This is not to say that quality isn't important, only that live testing with real customers is the best testing. The idea behind the MVP is that you test the product with a limited audience, with only the absolutely essential, most basic features. The approach comes from the software development industry, where "deploy first, code later" enables developers to make continuous improvements by measuring market response to each new product feature. As the product becomes more built-out, it's released to larger and larger bases of customers.
MVP strategy takes guts, and an ability to think quickly and respond to emerging opportunities and problems.
MVP Masters - Flightcar
We first heard this startup story at a conference in Summer 2013. Flightcar was conceived by three teenagers in San Francisco who turned down college offers from Harvard, Princeton and MIT . They realized that a lot of space at the airport was being consumed by parked cars - the outbound travelers' cars stored in garages and lots during their trips, and the rental cars awaiting inbound travelers. They got the idea that people could make money by renting their personal cars to other travelers instead of paying money to park them at the airport lot. And inbound travelers could save money and drive cool rides by renting them. So Flightcar was born.

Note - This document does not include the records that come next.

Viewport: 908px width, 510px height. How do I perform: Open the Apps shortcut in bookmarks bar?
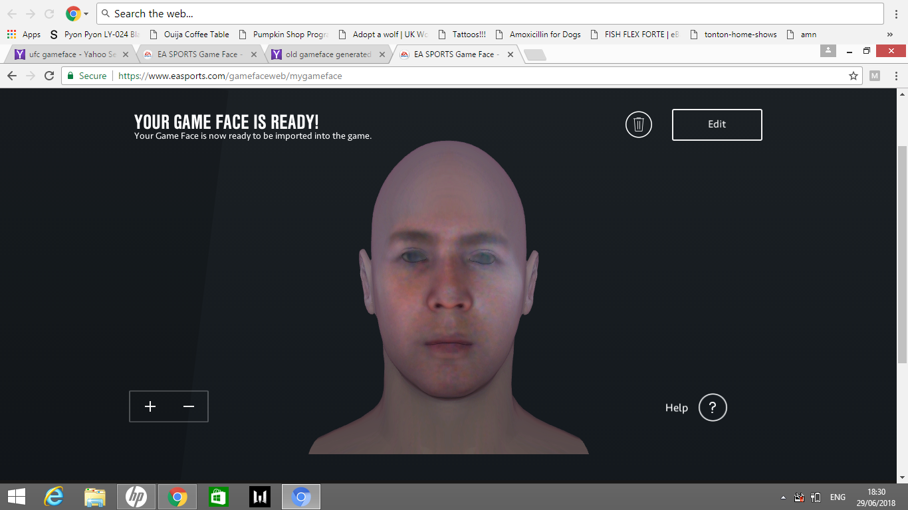(x=24, y=35)
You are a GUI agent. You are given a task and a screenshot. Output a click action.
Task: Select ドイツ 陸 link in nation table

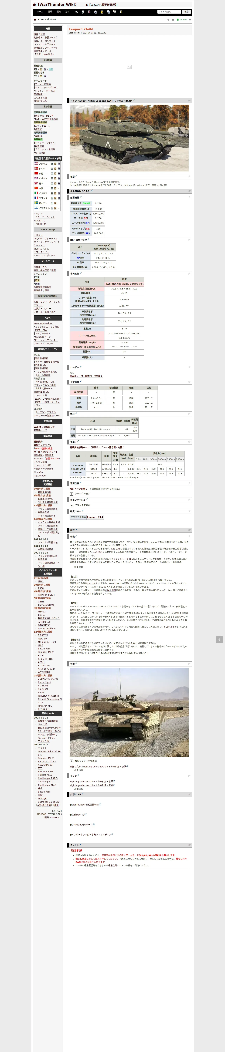point(56,168)

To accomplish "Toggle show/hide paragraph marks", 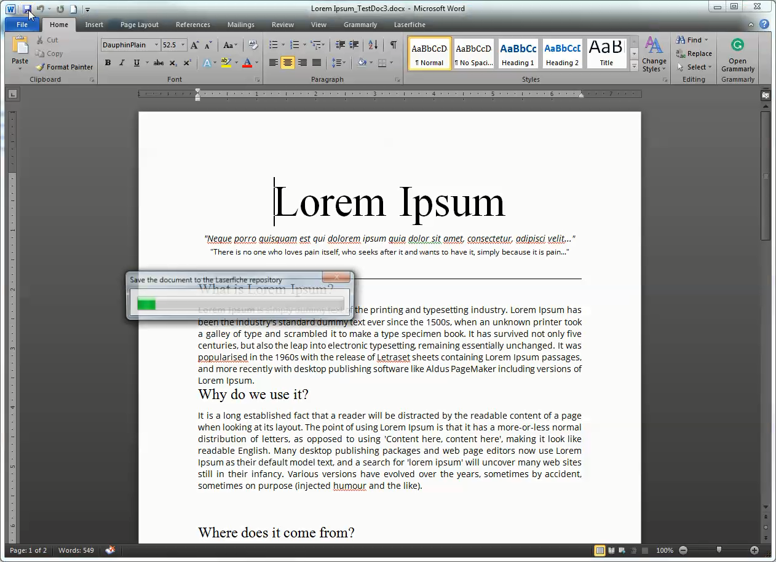I will coord(393,45).
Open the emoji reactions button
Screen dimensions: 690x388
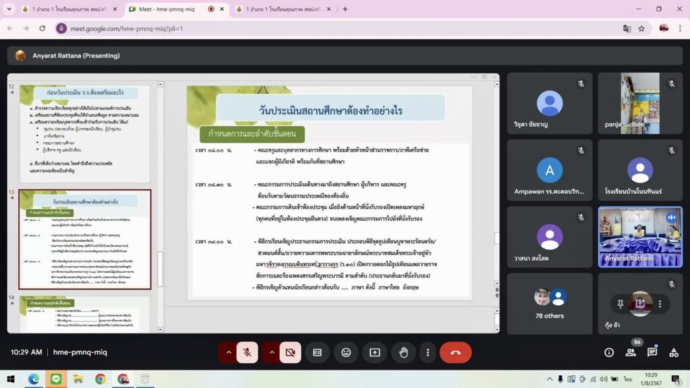[346, 352]

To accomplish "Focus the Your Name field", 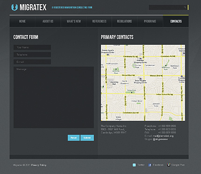I will (x=32, y=48).
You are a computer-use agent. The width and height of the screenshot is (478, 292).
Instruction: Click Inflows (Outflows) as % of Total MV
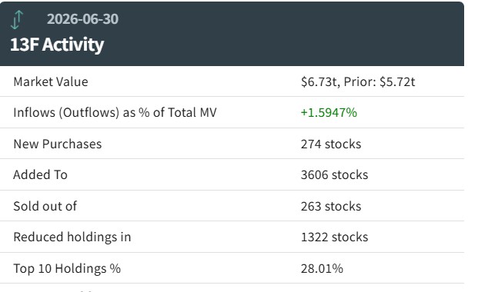coord(115,112)
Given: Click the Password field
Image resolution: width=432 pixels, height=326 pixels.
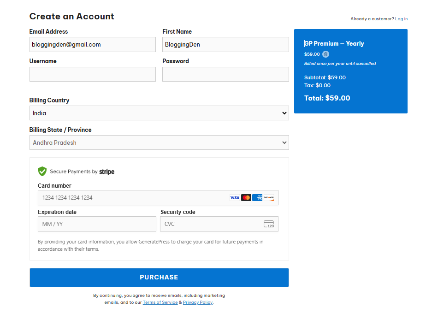Looking at the screenshot, I should coord(225,74).
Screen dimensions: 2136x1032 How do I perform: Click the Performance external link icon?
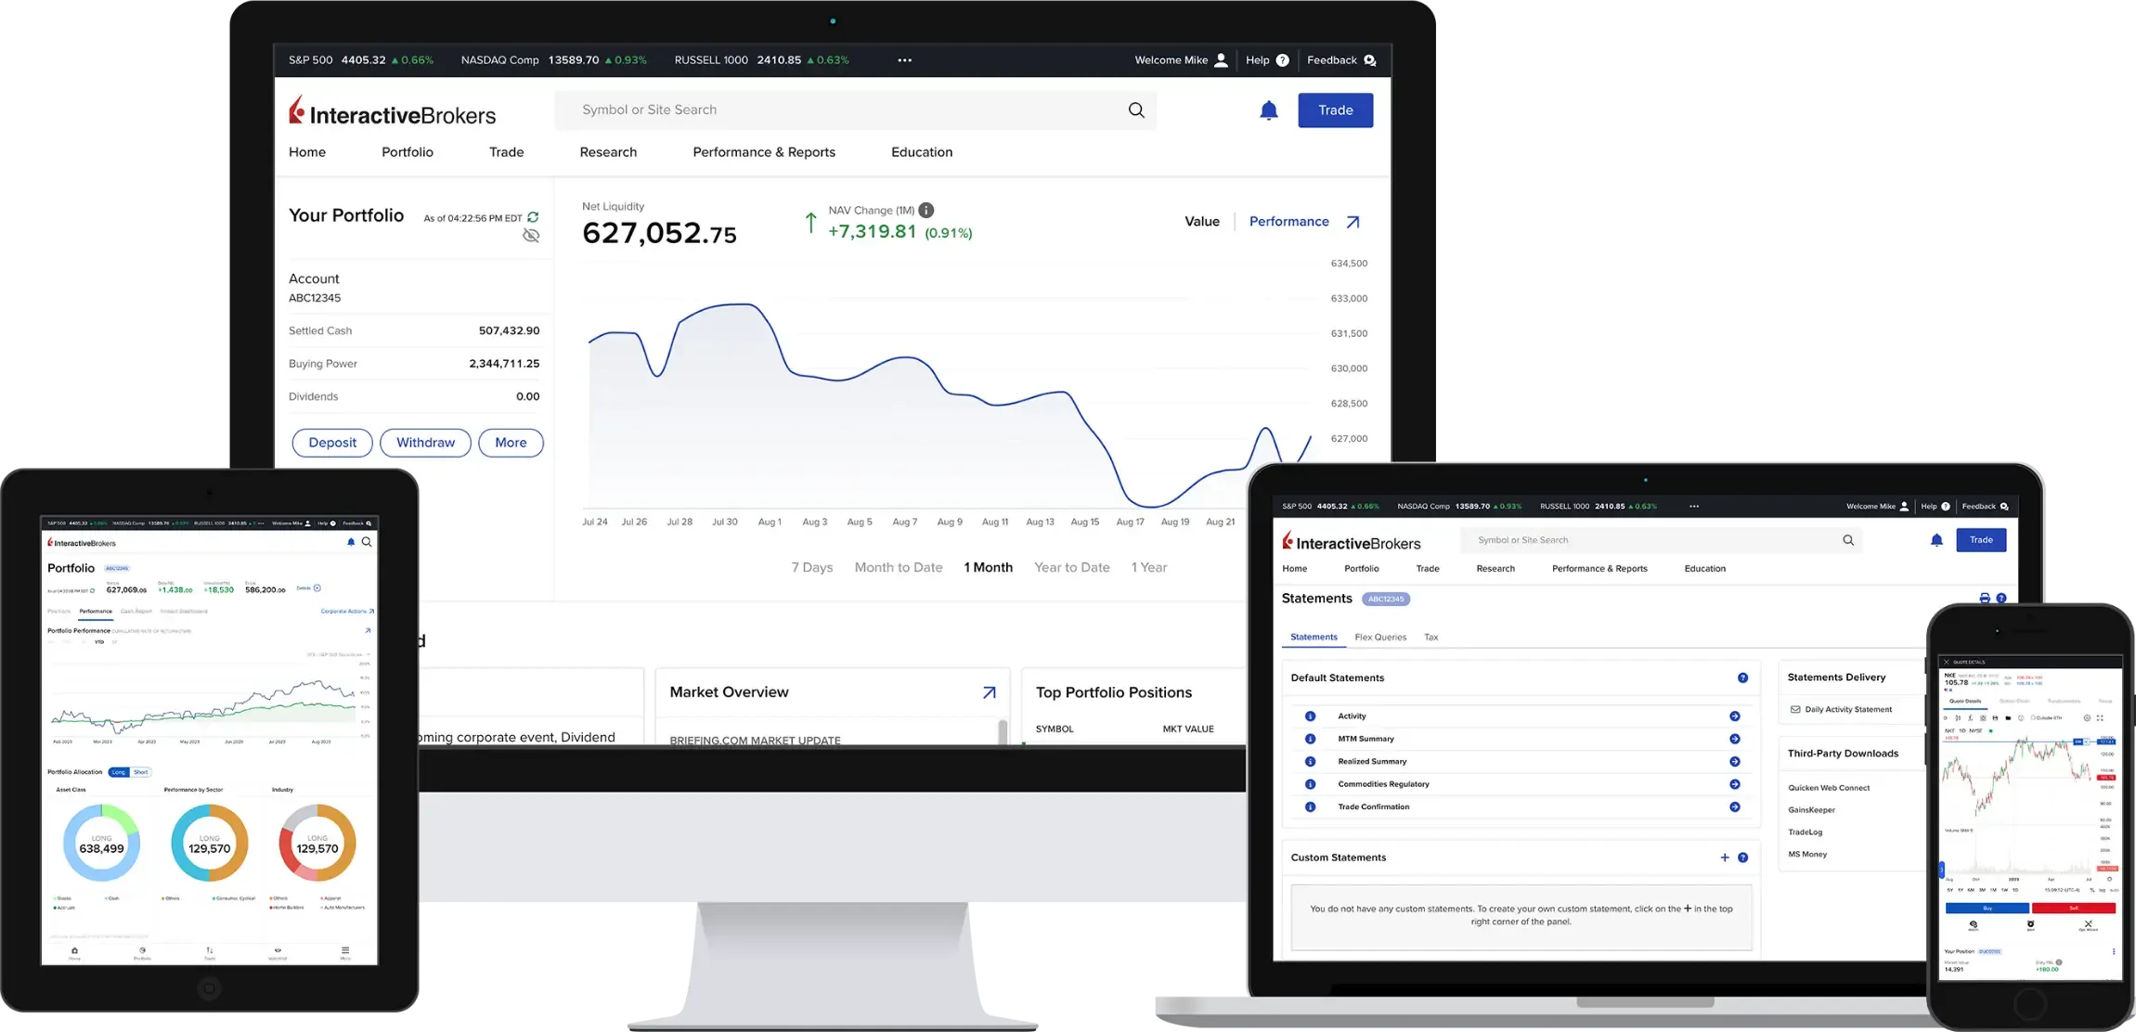pos(1352,221)
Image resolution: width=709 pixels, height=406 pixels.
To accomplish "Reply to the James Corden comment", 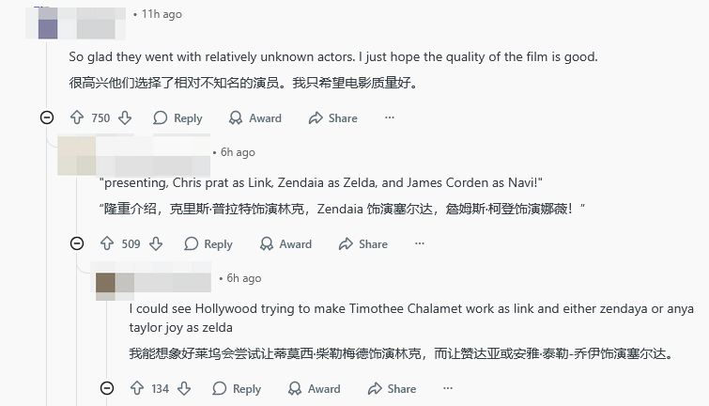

They needed cars, renters, and insurance. They needed a basic website. And off they went. Because Flightcar's resource sharing concept has been so disruptive to the standard systems at the airport, they have fought legal challenges along the way. They have had to use limo services to drop off and pick up customers to get around the airport's objections to them using the airport lots. They have had to figure out ways to store the personal items from renters' cars while the vehicles were being used by someone else. You get the idea.
The MVP concept allowed Flightcar to learn a lot about how to operate its business in one location. The three partners used the knowledge gained in their MVP to refine and expand the business. As of August 2015 Flightcar is serving 17 airports. Yes, that's seventeen! Now you can even make your car available on a monthly basis, and earn $200-$500! And if you're a renter, the car selections range from compact to sedan to minivan to SUV to luxury models. And of course you can download a free Flightcar app so you can access the service right from your phone!
Not bad performance for a few college dropouts, eh? Maybe the MVP strategy could work for you. Deliver, test with live customers, refine, etc. And please let us know how it works for you.